Following the death of former U.S. Secretary of State Madeleine Albright in March 2022, printed obituaries with grotesque and satirical content appeared on public buildings in Banja Luka (Republic of Srpska) and Arilje (Serbia), and were rapidly disseminated on social media and by Serbian news portals. The obituaries, which combined vernacular humour, religious and political symbolism, and collective grievances over the 1999 NATO bombing of Yugoslavia, functioned as a form of hybrid online–offline meme. A 2024 discourse-analysis study of the episode described it as a case of memetic propaganda used in culture wars and public diplomacy, demonstrating how thanatopolitical content (the political instrumentalisation of death) can be compressed into easily spreadable memes that reinforce national identity, collective victimhood, and anti‑Western sentiment. The study found that pro‑government media amplified the memetic obituaries, and that the accompanying online commentary frequently invoked civilian casualties of the 1999 NATO campaign and bombing, thereby transforming Albright’s death into a “memory actant” that reactivated shared trauma.
=== United States presidential election (2024) ===
Information warfare spread during the 2024 election, with Russia supporting Trump and Iran supporting Harris, using memes as one form of content to spread propaganda and misinformation. Similes during the election in the form of memes were also rampant on Twitter, with one meme claiming Kamala Harris's campaign was like "the erratic movement of a faulty shopping cart."

Memes made using generative AI were also used from both sides of the election to sway the votes, as either a form of support within their own side or as attacks on the opposing side.

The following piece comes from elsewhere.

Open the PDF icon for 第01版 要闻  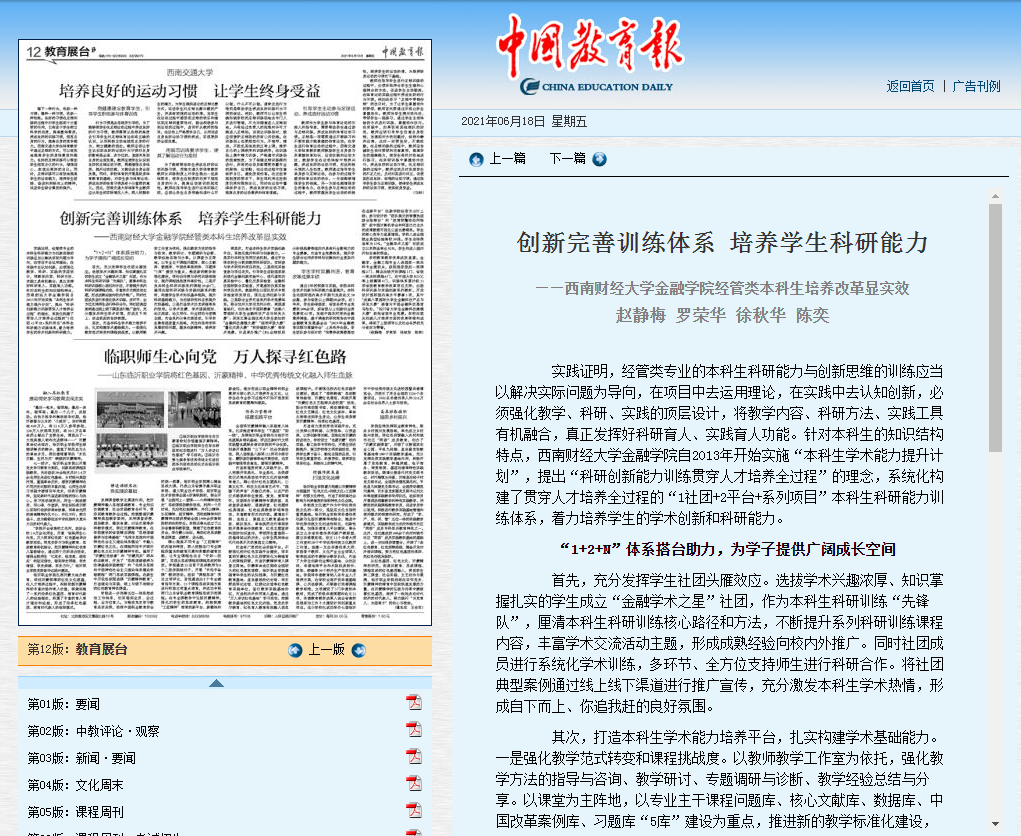(x=413, y=703)
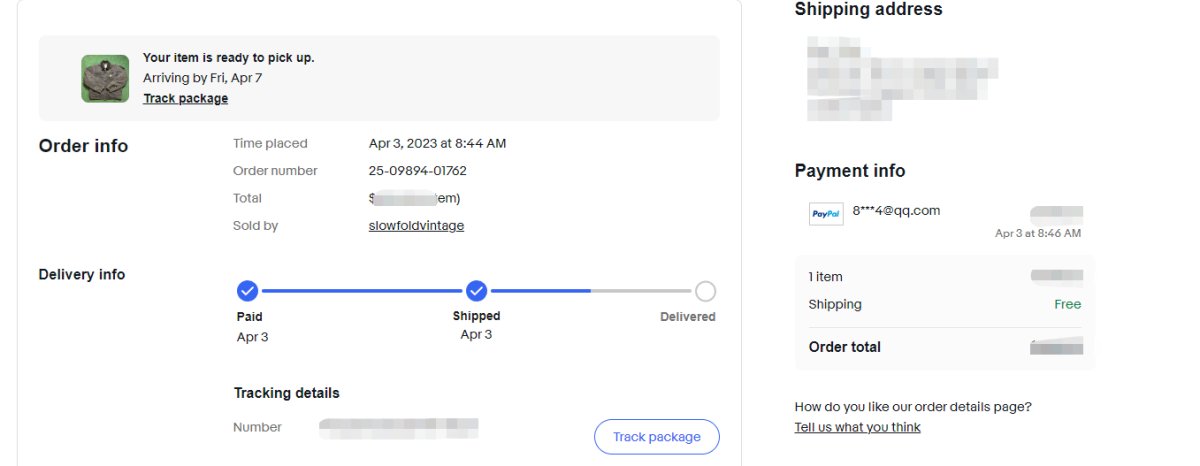Click the blurred tracking number value
Image resolution: width=1200 pixels, height=466 pixels.
point(398,428)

China-linked networks, such as the Spamouflage operation (also known as Dragon bridge or Storm-1376), contributed to these efforts by disseminating AI-generated memes and visual content impersonating American voters, including depictions of urban decay, political chaos, and criticisms of candidates.

=== Iran war (2026) ===
The 2026 Iran war saw immense spreading of memes by government figures and agencies of Iran, Israel, and the United States on social media since the first day of the war. These memes in particular, were noted for their heavy use of AI-generated videos and images. Accounts of Israeli government agencies regularly posted videos targeted at Iran's leadership and videos of combat footage such as drone strikes combined with popular meme sounds. In return, social media accounts controlled by the Iranian state media posted AI-generated videos ridiculing US president Donald Trump.

==References within fiction==
In fiction, the 2002 Role-playing game Transhuman Space presented the world of 2100 as having "memetics" as a key technology, and the 2004 expansion "Transhuman Space: Toxic Memes" gave examples of "memetic warfare agents".